__TASK BRIEF__
Note the line where "malaysia (139, 373)" appears in the data below; write it out exactly, along with every line that comes after it to the end.

__Stored items from a collection__
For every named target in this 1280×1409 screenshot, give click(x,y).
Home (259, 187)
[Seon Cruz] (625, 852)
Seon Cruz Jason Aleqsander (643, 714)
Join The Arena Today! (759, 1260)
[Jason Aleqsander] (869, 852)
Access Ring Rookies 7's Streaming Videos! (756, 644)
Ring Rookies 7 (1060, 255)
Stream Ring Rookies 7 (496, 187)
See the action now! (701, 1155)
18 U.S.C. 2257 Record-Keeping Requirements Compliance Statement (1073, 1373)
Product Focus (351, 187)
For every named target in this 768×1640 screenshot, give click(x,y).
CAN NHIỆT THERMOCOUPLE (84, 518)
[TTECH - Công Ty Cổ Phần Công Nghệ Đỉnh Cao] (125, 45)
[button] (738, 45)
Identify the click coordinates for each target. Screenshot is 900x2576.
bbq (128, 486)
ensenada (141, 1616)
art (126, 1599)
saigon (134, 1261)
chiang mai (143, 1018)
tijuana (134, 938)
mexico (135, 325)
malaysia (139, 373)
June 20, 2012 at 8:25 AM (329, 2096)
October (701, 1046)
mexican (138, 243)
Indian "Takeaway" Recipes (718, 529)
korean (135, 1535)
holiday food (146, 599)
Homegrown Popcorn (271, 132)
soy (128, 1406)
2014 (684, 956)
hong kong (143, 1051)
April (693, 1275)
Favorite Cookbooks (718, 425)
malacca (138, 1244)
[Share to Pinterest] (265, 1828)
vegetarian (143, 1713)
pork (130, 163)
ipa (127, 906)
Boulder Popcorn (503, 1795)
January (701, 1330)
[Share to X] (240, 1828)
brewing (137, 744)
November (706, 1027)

__ANSWER AREA__
malaysia (139, 373)
June 20, 2012 at 8:25 AM (329, 2096)
October (701, 1046)
mexican (138, 243)
Indian "Takeaway" Recipes (718, 529)
korean (135, 1535)
holiday food (146, 599)
Homegrown Popcorn (271, 132)
soy (128, 1406)
2014 (684, 956)
hong kong (143, 1051)
April (693, 1275)
Favorite Cookbooks (718, 425)
malacca (138, 1244)
[Share to Pinterest] (265, 1828)
vegetarian (143, 1713)
pork (130, 163)
ipa (127, 906)
Boulder Popcorn (503, 1795)
January (701, 1330)
[Share to X] (240, 1828)
brewing (137, 744)
November (706, 1027)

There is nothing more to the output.